What you should do
Find each line below that includes "computer", then copy it.

[Collection entries]
==============================

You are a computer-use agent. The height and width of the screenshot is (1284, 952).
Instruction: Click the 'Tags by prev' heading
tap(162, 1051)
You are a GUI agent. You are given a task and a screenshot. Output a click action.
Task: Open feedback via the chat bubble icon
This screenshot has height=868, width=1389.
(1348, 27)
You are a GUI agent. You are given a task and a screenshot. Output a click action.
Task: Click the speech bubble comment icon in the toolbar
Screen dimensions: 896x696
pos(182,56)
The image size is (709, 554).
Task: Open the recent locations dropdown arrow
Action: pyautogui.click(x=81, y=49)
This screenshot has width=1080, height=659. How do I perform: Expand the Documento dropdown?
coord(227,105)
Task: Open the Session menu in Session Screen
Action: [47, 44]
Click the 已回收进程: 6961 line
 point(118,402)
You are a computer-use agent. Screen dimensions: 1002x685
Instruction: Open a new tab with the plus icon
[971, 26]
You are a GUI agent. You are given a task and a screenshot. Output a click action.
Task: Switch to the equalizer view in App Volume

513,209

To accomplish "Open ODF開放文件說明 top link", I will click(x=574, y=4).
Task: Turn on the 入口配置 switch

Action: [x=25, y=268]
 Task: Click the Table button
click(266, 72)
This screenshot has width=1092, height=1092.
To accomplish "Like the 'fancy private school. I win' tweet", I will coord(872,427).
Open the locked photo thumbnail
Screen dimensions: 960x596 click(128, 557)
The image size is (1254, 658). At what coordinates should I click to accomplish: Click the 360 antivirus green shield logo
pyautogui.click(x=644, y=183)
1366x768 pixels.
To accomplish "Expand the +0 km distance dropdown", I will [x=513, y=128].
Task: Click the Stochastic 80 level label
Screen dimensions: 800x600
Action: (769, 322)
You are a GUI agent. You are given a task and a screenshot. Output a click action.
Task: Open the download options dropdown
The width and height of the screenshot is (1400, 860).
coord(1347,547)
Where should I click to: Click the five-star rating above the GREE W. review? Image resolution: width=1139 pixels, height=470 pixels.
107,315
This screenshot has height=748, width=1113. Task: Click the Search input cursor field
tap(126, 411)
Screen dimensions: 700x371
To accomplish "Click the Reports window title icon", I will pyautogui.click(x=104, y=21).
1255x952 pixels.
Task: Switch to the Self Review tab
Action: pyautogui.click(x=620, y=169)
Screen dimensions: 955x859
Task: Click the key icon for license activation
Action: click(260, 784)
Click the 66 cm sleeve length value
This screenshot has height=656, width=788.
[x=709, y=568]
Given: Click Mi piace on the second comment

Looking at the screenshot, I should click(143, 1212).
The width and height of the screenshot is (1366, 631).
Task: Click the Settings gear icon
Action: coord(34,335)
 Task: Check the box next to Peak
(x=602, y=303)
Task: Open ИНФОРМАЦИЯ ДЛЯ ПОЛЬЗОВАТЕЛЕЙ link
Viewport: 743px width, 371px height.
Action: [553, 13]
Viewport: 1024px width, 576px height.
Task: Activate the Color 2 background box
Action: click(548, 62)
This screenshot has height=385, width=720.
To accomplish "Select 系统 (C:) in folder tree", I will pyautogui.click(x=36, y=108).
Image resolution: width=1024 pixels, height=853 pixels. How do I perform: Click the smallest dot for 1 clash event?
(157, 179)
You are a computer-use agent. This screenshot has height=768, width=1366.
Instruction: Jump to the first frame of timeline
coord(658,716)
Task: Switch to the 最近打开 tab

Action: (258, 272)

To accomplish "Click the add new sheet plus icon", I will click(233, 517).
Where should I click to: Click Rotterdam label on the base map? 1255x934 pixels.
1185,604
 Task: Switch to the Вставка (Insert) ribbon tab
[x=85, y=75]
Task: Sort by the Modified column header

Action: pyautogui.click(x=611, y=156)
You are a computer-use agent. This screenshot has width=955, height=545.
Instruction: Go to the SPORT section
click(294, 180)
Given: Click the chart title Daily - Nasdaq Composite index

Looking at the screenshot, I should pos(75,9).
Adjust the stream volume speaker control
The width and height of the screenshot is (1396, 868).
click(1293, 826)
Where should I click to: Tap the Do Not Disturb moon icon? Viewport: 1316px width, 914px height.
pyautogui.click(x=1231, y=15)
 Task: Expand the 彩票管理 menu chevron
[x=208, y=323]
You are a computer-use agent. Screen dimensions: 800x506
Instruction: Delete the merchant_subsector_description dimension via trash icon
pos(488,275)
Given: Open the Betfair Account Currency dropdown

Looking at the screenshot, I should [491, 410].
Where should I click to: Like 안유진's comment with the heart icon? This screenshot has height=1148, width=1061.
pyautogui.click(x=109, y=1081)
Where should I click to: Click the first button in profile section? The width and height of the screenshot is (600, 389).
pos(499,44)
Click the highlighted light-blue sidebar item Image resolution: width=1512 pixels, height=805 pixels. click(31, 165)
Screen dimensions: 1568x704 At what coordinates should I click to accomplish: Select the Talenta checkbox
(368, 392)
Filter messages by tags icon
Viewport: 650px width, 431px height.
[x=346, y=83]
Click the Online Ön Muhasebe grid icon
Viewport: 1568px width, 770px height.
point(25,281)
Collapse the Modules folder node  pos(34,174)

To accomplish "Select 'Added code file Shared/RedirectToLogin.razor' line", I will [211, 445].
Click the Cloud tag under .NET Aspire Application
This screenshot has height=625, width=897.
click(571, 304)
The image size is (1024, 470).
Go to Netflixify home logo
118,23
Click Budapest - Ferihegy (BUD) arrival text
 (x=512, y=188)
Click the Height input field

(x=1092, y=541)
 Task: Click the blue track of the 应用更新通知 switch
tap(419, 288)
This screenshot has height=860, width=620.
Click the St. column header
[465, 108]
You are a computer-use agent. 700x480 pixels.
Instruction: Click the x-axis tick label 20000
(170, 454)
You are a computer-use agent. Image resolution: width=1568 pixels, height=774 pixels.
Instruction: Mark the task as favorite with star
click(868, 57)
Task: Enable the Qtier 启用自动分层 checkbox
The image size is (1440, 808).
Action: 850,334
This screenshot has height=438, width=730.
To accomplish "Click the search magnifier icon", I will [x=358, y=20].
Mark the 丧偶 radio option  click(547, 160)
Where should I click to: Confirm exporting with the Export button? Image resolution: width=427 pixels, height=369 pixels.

==============================

Answer space
You are a computer-use agent. The height and width of the screenshot is (1284, 952).
You are a computer-use agent. Screen dimensions: 1002x685
You are a computer-use agent. This screenshot has height=768, width=1366.
You are a computer-use agent. This screenshot has width=955, height=545.
You are a computer-use agent. Screen dimensions: 800x506
You are a computer-use agent. 700x480 pixels.
You are a computer-use agent. Image resolution: width=1568 pixels, height=774 pixels.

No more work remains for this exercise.